* [Task instructions] Drop the pictures and repeat exactly from the "You are a computer-use" line down to the last line of the entries below.

[Pixel coordinate grounding data]

☆ ☆ ☆

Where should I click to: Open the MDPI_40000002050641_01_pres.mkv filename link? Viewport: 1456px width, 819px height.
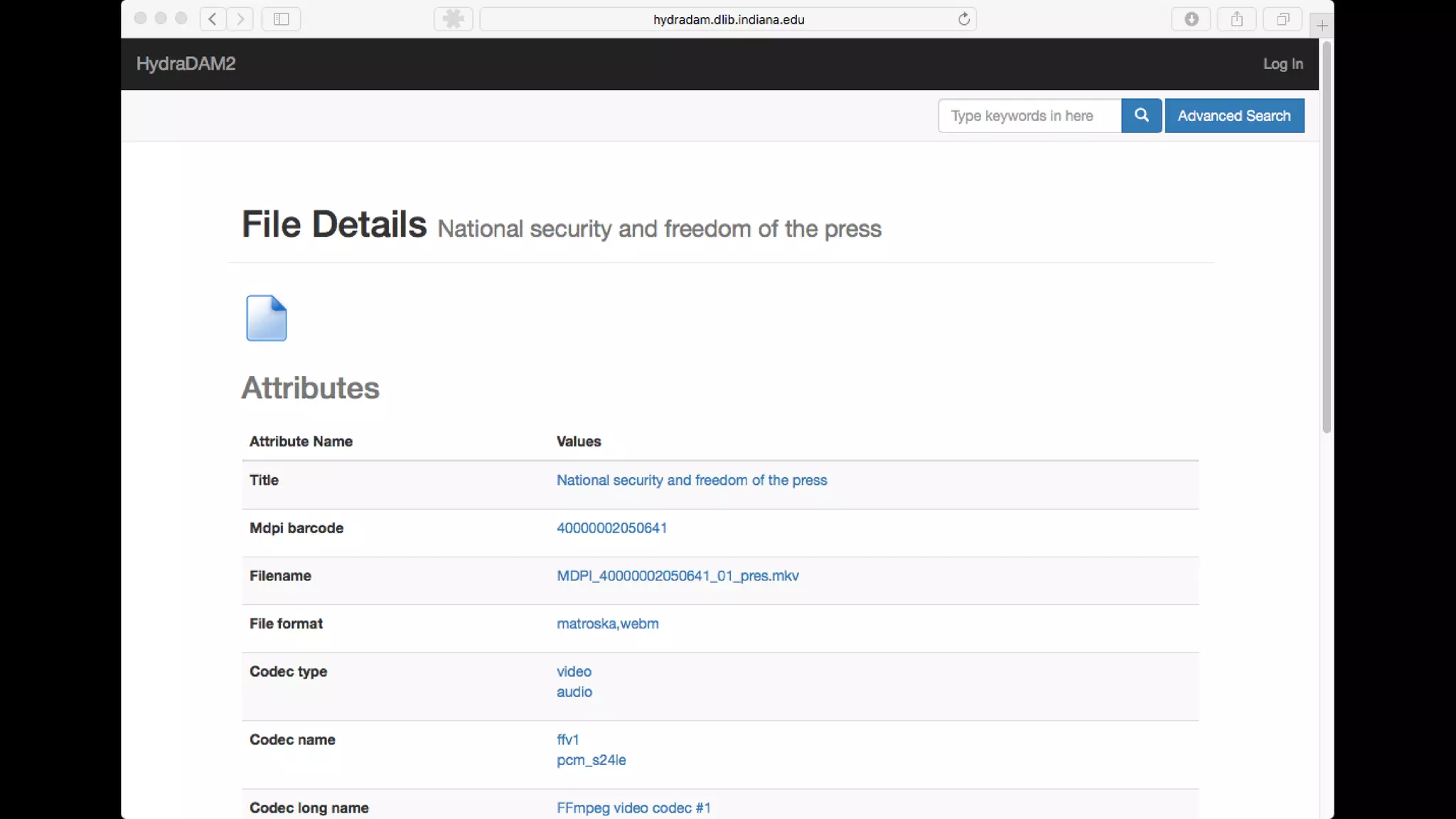coord(678,576)
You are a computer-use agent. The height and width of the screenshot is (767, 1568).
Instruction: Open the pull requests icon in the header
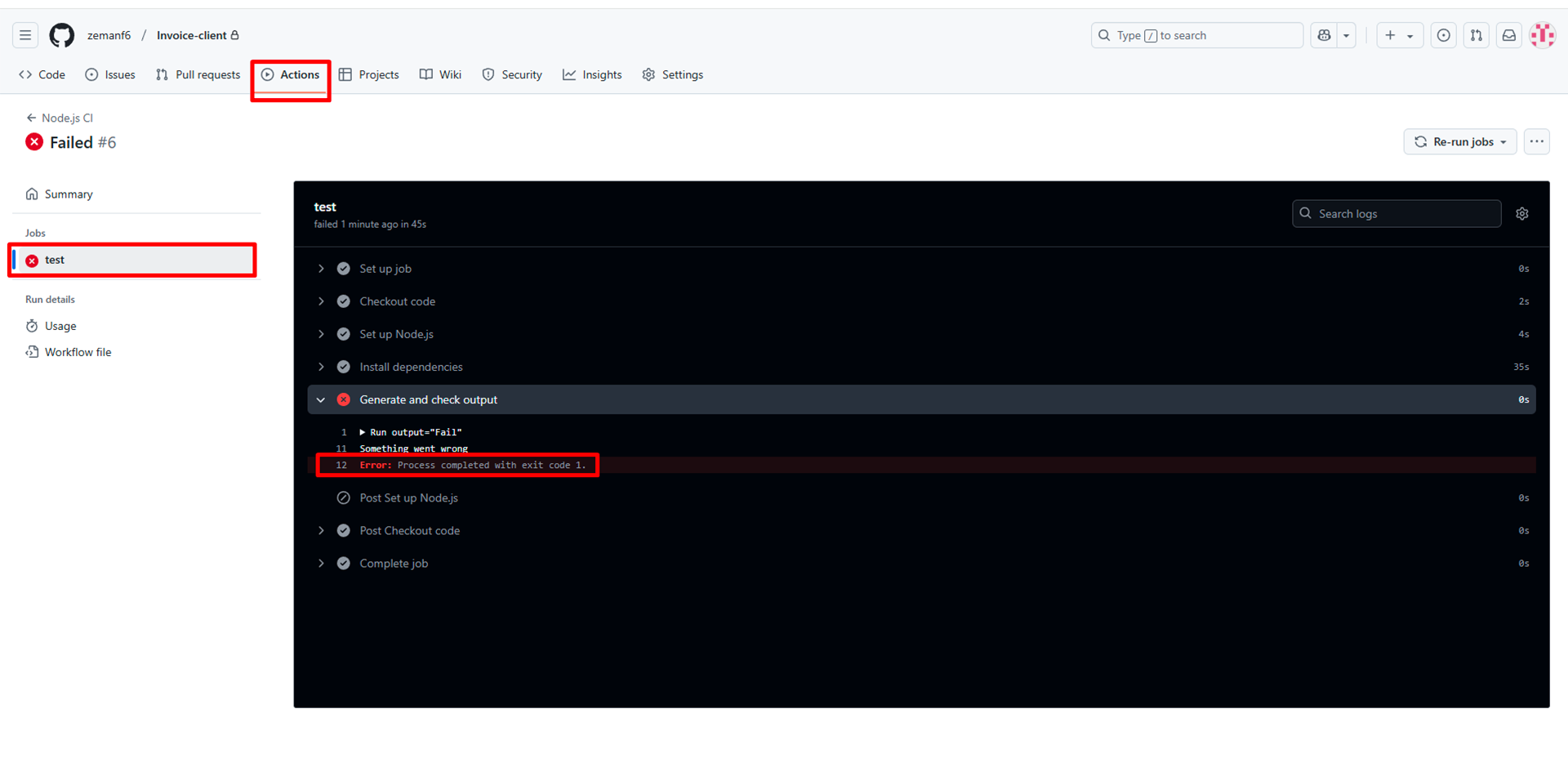click(1476, 35)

☆ ☆ ☆

* [Exercise answer]
You are a computer-use agent. The height and width of the screenshot is (767, 1568).
Instruction: Open the pull requests icon in the header
click(1476, 35)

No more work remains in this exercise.